- [Data extracts]
• • •

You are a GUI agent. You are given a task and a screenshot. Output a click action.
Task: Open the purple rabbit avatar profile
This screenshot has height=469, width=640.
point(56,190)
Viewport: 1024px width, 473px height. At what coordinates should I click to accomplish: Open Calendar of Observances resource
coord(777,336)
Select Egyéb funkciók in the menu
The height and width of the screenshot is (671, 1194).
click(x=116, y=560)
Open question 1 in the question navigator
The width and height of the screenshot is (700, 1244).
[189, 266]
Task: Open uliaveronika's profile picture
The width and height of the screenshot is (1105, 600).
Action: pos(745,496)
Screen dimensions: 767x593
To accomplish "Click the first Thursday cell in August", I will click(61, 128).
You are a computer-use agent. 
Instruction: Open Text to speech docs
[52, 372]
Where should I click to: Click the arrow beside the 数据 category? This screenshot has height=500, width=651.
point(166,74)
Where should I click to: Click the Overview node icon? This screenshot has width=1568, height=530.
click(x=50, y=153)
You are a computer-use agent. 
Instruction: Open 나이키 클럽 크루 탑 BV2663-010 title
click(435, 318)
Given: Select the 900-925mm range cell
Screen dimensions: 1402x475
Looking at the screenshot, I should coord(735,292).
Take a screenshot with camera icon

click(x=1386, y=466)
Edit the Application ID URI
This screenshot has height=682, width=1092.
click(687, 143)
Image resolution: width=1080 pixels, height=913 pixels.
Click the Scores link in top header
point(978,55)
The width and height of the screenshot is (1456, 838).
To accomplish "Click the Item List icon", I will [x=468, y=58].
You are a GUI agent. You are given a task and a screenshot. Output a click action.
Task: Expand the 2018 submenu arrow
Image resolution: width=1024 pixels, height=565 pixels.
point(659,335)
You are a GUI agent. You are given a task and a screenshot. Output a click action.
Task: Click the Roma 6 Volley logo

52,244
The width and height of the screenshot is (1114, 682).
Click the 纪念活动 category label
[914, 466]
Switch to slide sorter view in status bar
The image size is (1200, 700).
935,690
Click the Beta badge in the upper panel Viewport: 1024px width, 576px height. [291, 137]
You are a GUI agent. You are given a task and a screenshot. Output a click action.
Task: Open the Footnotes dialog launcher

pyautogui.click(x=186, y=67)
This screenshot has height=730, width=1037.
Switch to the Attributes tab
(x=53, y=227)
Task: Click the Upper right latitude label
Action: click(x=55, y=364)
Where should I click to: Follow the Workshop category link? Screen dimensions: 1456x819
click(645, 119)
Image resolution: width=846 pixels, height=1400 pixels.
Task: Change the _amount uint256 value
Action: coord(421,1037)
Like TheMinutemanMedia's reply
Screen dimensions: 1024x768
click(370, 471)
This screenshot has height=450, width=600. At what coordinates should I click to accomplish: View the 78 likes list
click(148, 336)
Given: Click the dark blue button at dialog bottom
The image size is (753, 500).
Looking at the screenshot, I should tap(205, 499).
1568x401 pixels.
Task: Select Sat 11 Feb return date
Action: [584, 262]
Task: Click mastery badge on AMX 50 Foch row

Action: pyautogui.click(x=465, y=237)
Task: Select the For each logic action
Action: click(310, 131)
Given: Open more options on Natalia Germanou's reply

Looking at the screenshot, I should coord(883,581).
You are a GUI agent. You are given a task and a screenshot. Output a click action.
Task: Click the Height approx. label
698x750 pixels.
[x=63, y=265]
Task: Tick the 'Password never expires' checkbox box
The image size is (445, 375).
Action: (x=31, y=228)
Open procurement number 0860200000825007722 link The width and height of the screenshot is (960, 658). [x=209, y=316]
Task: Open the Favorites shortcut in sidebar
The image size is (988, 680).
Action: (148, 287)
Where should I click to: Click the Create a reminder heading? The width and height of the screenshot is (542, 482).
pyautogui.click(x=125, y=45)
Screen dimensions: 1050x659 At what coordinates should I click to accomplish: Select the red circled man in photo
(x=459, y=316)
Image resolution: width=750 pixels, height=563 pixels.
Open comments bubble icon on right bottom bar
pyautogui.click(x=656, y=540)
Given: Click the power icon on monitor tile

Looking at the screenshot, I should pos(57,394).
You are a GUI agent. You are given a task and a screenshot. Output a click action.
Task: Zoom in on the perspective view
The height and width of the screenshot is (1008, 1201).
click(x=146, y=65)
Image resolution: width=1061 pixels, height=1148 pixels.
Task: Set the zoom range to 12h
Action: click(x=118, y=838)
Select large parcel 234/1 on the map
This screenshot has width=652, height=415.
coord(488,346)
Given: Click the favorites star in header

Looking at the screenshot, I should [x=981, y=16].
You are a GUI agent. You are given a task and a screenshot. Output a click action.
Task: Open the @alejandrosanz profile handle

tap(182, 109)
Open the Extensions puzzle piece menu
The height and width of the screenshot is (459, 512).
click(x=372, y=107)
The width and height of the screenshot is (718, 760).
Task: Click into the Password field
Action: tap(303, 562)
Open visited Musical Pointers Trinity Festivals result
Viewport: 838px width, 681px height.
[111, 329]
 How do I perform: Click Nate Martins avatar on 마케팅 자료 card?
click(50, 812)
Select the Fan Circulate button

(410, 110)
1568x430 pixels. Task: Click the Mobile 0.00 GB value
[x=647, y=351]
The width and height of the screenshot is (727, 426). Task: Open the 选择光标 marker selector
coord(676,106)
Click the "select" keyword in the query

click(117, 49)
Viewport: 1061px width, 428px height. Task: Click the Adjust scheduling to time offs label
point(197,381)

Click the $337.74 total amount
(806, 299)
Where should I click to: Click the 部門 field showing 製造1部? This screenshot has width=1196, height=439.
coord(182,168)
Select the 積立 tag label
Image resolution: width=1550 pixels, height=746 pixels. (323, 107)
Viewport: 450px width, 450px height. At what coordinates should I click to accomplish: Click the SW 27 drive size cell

• • •

- [What is needed] Reproduce every line of the data without changing a word.

- [Written response]
You are a GUI agent. You are given a task and a screenshot. Output a click action.
Task: Open the purple rabbit avatar profile
This screenshot has height=469, width=640.
point(56,190)
Viewport: 1024px width, 473px height. At what coordinates should I click to accomplish: Open Calendar of Observances resource
coord(777,336)
Select Egyéb funkciók in the menu
The height and width of the screenshot is (671, 1194).
click(x=116, y=560)
Open question 1 in the question navigator
The width and height of the screenshot is (700, 1244).
[189, 266]
Task: Open uliaveronika's profile picture
The width and height of the screenshot is (1105, 600).
Action: pos(745,496)
Screen dimensions: 767x593
To accomplish "Click the first Thursday cell in August", I will click(61, 128).
You are a computer-use agent. 
Instruction: Open Text to speech docs
[52, 372]
Where should I click to: Click the arrow beside the 数据 category? This screenshot has height=500, width=651.
point(166,74)
Where should I click to: Click the Overview node icon? This screenshot has width=1568, height=530.
click(x=50, y=153)
You are a computer-use agent. 
Instruction: Open 나이키 클럽 크루 탑 BV2663-010 title
click(435, 318)
Given: Select the 900-925mm range cell
Screen dimensions: 1402x475
Looking at the screenshot, I should coord(735,292).
Take a screenshot with camera icon

click(x=1386, y=466)
Edit the Application ID URI
This screenshot has height=682, width=1092.
click(687, 143)
Image resolution: width=1080 pixels, height=913 pixels.
Click the Scores link in top header
point(978,55)
The width and height of the screenshot is (1456, 838).
To accomplish "Click the Item List icon", I will [x=468, y=58].
You are a GUI agent. You are given a task and a screenshot. Output a click action.
Task: Expand the 2018 submenu arrow
Image resolution: width=1024 pixels, height=565 pixels.
point(659,335)
You are a GUI agent. You are given a task and a screenshot. Output a click action.
Task: Click the Roma 6 Volley logo

52,244
The width and height of the screenshot is (1114, 682).
Click the 纪念活动 category label
[914, 466]
Switch to slide sorter view in status bar
The image size is (1200, 700).
935,690
Click the Beta badge in the upper panel Viewport: 1024px width, 576px height. [291, 137]
You are a GUI agent. You are given a task and a screenshot. Output a click action.
Task: Open the Footnotes dialog launcher

pyautogui.click(x=186, y=67)
This screenshot has height=730, width=1037.
Switch to the Attributes tab
(x=53, y=227)
Task: Click the Upper right latitude label
Action: click(x=55, y=364)
Where should I click to: Follow the Workshop category link? Screen dimensions: 1456x819
click(645, 119)
Image resolution: width=846 pixels, height=1400 pixels.
Task: Change the _amount uint256 value
Action: coord(421,1037)
Like TheMinutemanMedia's reply
Screen dimensions: 1024x768
click(370, 471)
This screenshot has height=450, width=600. At what coordinates should I click to accomplish: View the 78 likes list
click(148, 336)
Given: Click the dark blue button at dialog bottom
The image size is (753, 500).
Looking at the screenshot, I should tap(205, 499).
1568x401 pixels.
Task: Select Sat 11 Feb return date
Action: [584, 262]
Task: Click mastery badge on AMX 50 Foch row

Action: pyautogui.click(x=465, y=237)
Task: Select the For each logic action
Action: click(310, 131)
Given: Open more options on Natalia Germanou's reply

Looking at the screenshot, I should coord(883,581).
You are a GUI agent. You are given a task and a screenshot. Output a click action.
Task: Click the Height approx. label
698x750 pixels.
[x=63, y=265]
Task: Tick the 'Password never expires' checkbox box
The image size is (445, 375).
Action: (x=31, y=228)
Open procurement number 0860200000825007722 link The width and height of the screenshot is (960, 658). [x=209, y=316]
Task: Open the Favorites shortcut in sidebar
The image size is (988, 680).
Action: (148, 287)
Where should I click to: Click the Create a reminder heading? The width and height of the screenshot is (542, 482).
pyautogui.click(x=125, y=45)
Screen dimensions: 1050x659 At what coordinates should I click to accomplish: Select the red circled man in photo
(x=459, y=316)
Image resolution: width=750 pixels, height=563 pixels.
Open comments bubble icon on right bottom bar
pyautogui.click(x=656, y=540)
Given: Click the power icon on monitor tile

Looking at the screenshot, I should pos(57,394).
You are a GUI agent. You are given a task and a screenshot. Output a click action.
Task: Zoom in on the perspective view
The height and width of the screenshot is (1008, 1201).
click(x=146, y=65)
Image resolution: width=1061 pixels, height=1148 pixels.
Task: Set the zoom range to 12h
Action: click(x=118, y=838)
Select large parcel 234/1 on the map
This screenshot has width=652, height=415.
coord(488,346)
Given: Click the favorites star in header

Looking at the screenshot, I should [x=981, y=16].
You are a GUI agent. You are given a task and a screenshot. Output a click action.
Task: Open the @alejandrosanz profile handle

tap(182, 109)
Open the Extensions puzzle piece menu
The height and width of the screenshot is (459, 512).
click(x=372, y=107)
The width and height of the screenshot is (718, 760).
Task: Click into the Password field
Action: tap(303, 562)
Open visited Musical Pointers Trinity Festivals result
Viewport: 838px width, 681px height.
[111, 329]
 How do I perform: Click Nate Martins avatar on 마케팅 자료 card?
click(50, 812)
Select the Fan Circulate button

(410, 110)
1568x430 pixels. Task: Click the Mobile 0.00 GB value
[x=647, y=351]
The width and height of the screenshot is (727, 426). Task: Open the 选择光标 marker selector
coord(676,106)
Click the "select" keyword in the query

click(117, 49)
Viewport: 1061px width, 428px height. Task: Click the Adjust scheduling to time offs label
point(197,381)

Click the $337.74 total amount
(806, 299)
Where should I click to: Click the 部門 field showing 製造1部? This screenshot has width=1196, height=439.
coord(182,168)
Select the 積立 tag label
Image resolution: width=1550 pixels, height=746 pixels. (323, 107)
Viewport: 450px width, 450px height. At what coordinates should I click to accomplish: Click the SW 27 drive size cell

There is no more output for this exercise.